# Action item
Output the data below in full, character for character.

====================

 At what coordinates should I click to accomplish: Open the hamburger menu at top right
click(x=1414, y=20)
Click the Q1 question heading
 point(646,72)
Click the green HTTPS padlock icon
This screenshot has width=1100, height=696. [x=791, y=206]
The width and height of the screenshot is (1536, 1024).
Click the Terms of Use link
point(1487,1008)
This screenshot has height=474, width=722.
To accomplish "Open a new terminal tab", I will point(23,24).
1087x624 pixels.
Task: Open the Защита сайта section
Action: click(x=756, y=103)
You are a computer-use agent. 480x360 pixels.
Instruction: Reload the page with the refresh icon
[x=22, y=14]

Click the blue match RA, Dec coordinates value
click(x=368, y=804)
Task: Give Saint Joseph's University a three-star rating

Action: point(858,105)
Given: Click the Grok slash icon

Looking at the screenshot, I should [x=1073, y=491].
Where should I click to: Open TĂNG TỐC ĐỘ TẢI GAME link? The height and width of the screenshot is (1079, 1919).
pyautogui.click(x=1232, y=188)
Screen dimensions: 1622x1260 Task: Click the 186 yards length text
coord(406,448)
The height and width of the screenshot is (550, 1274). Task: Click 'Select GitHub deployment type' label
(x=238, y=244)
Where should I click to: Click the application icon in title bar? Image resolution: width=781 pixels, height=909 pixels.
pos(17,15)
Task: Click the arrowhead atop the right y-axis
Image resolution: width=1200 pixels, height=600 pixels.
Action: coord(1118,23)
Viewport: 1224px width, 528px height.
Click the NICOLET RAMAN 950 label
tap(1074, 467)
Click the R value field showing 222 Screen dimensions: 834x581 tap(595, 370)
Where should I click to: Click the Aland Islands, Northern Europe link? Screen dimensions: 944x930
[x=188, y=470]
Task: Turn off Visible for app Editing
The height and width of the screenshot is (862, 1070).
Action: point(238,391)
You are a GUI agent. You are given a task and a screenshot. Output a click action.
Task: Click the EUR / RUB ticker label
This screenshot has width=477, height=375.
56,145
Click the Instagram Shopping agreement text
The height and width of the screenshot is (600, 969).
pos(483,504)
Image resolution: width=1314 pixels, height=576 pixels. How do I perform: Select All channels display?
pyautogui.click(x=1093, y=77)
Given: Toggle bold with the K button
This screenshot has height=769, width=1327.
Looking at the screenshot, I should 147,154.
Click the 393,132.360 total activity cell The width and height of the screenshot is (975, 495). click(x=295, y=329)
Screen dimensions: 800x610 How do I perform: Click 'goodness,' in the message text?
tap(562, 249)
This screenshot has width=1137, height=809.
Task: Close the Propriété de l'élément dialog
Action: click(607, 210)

====================

# Response below
 At what coordinates should I click to accomplish: Open the hamburger menu at top right
click(x=1414, y=20)
Click the Q1 question heading
 point(646,72)
Click the green HTTPS padlock icon
This screenshot has width=1100, height=696. [x=791, y=206]
The width and height of the screenshot is (1536, 1024).
Click the Terms of Use link
point(1487,1008)
This screenshot has height=474, width=722.
To accomplish "Open a new terminal tab", I will point(23,24).
1087x624 pixels.
Task: Open the Защита сайта section
Action: click(x=756, y=103)
You are a computer-use agent. 480x360 pixels.
Instruction: Reload the page with the refresh icon
[x=22, y=14]

Click the blue match RA, Dec coordinates value
click(x=368, y=804)
Task: Give Saint Joseph's University a three-star rating

Action: point(858,105)
Given: Click the Grok slash icon

Looking at the screenshot, I should [x=1073, y=491].
Where should I click to: Open TĂNG TỐC ĐỘ TẢI GAME link? The height and width of the screenshot is (1079, 1919).
pyautogui.click(x=1232, y=188)
Screen dimensions: 1622x1260 Task: Click the 186 yards length text
coord(406,448)
The height and width of the screenshot is (550, 1274). Task: Click 'Select GitHub deployment type' label
(x=238, y=244)
Where should I click to: Click the application icon in title bar? Image resolution: width=781 pixels, height=909 pixels.
pos(17,15)
Task: Click the arrowhead atop the right y-axis
Image resolution: width=1200 pixels, height=600 pixels.
Action: coord(1118,23)
Viewport: 1224px width, 528px height.
Click the NICOLET RAMAN 950 label
tap(1074, 467)
Click the R value field showing 222 Screen dimensions: 834x581 tap(595, 370)
Where should I click to: Click the Aland Islands, Northern Europe link? Screen dimensions: 944x930
[x=188, y=470]
Task: Turn off Visible for app Editing
The height and width of the screenshot is (862, 1070).
Action: point(238,391)
You are a GUI agent. You are given a task and a screenshot. Output a click action.
Task: Click the EUR / RUB ticker label
This screenshot has width=477, height=375.
56,145
Click the Instagram Shopping agreement text
The height and width of the screenshot is (600, 969).
pos(483,504)
Image resolution: width=1314 pixels, height=576 pixels. How do I perform: Select All channels display?
pyautogui.click(x=1093, y=77)
Given: Toggle bold with the K button
This screenshot has height=769, width=1327.
Looking at the screenshot, I should 147,154.
Click the 393,132.360 total activity cell The width and height of the screenshot is (975, 495). click(x=295, y=329)
Screen dimensions: 800x610 How do I perform: Click 'goodness,' in the message text?
tap(562, 249)
This screenshot has width=1137, height=809.
Task: Close the Propriété de l'élément dialog
Action: click(607, 210)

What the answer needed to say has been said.